In line 1, we added the SALT namespace. Lines 7-9 contain the <prompt> element. It can be used for speech synthesis or to playback a recorded audio file. The attribute id="first" gives us a reference to the <prompt> element which we use in the JavaScript.

SALT relies on a scripting language to tie together events and logic between its elements and HTML elements. In our case the function RunIt() is invoked when the page is loaded. All it does is to execute the prompt and play the sentence "This is my first Multimodal application!" through the text-to-speech engine. So far, so good. When I tried to run the page, however, I did not hear anything. Instead I got the following:

Pure SALT application
Figure 3. Unexpected result from HTML + SALT page

Clicking on IE's warning icon was no help. It turns out that I need to explicitly enable the speech add-on for IE, otherwise, it will ignore all the SALT elements. All I needed to do was to add two lines (lines 2 and 3):

    1. <html xmlns:salt="http://www.saltforum.org/2002/SALT">

    2.   <object id="k-tags"

           CLASSID="clsid:DCF68E5B-84A1-4047-98A4-0A72276D19CC"

           VIEWASTEXT></object>

    3.   <?import namespace="salt"

           implementation="#k-tags"/>

    4. <head>

    5.   <title>My First Multimodal Application</title>

    6. </head>

    7. <body onload="RunIt()">

    8.   <h3>This is my first Multimodal application!</h3>

    9.   <salt:prompt id="first">

   10.     This is my first Multimodal application!

   11.   </salt:prompt>

   12. </body>

   13. <script language="javascript">

   14.   function RunIt() {

   15.     first.Start();

   16.   }

   17. </script>

   18. </html>

Now, running the application again, you should get the desired behavior.
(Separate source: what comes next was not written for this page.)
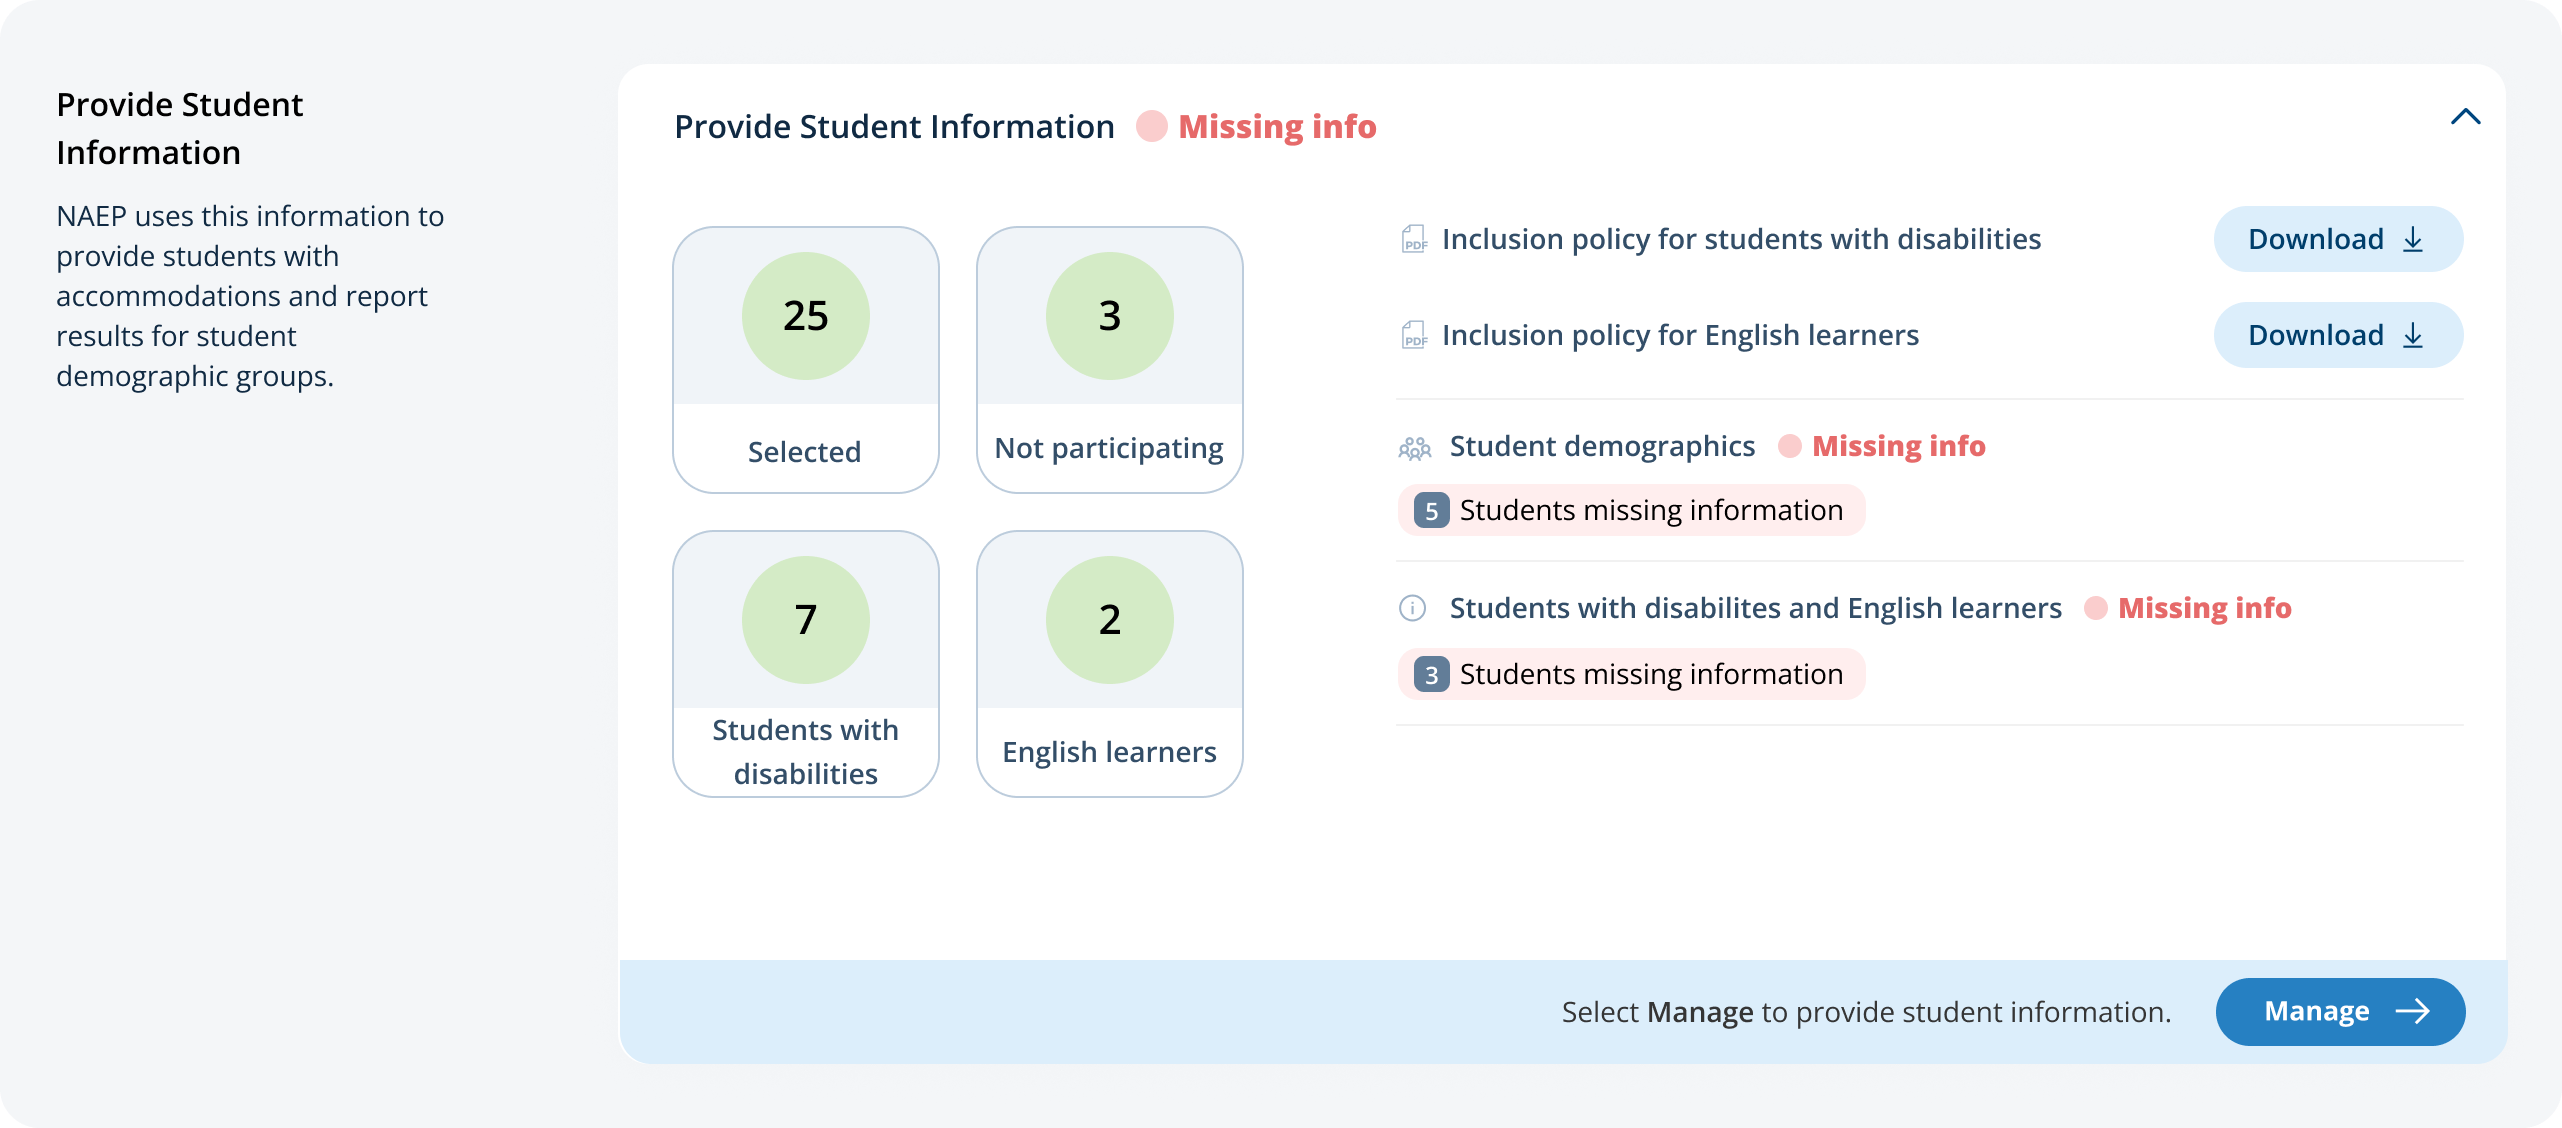
Task: Click PDF icon for English learners policy
Action: click(1414, 335)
The text is displayed and spoken.

If you prefer to use recorded audio file instead of the mechanical TTS voice, you just need to replace lines 9-11 with:

<salt:prompt id="first">

  <salt:content href="hello.wav"/>

</salt:prompt>

The <content> element specifies the URL of the audio file.

Summary

In this article I introduced multimodal XML technology and specifically SALT. Using Microsoft's .NET Speech SDK, you should now be able to add SALT elements to HTML web pages. Good luck with your further investigations with SALT.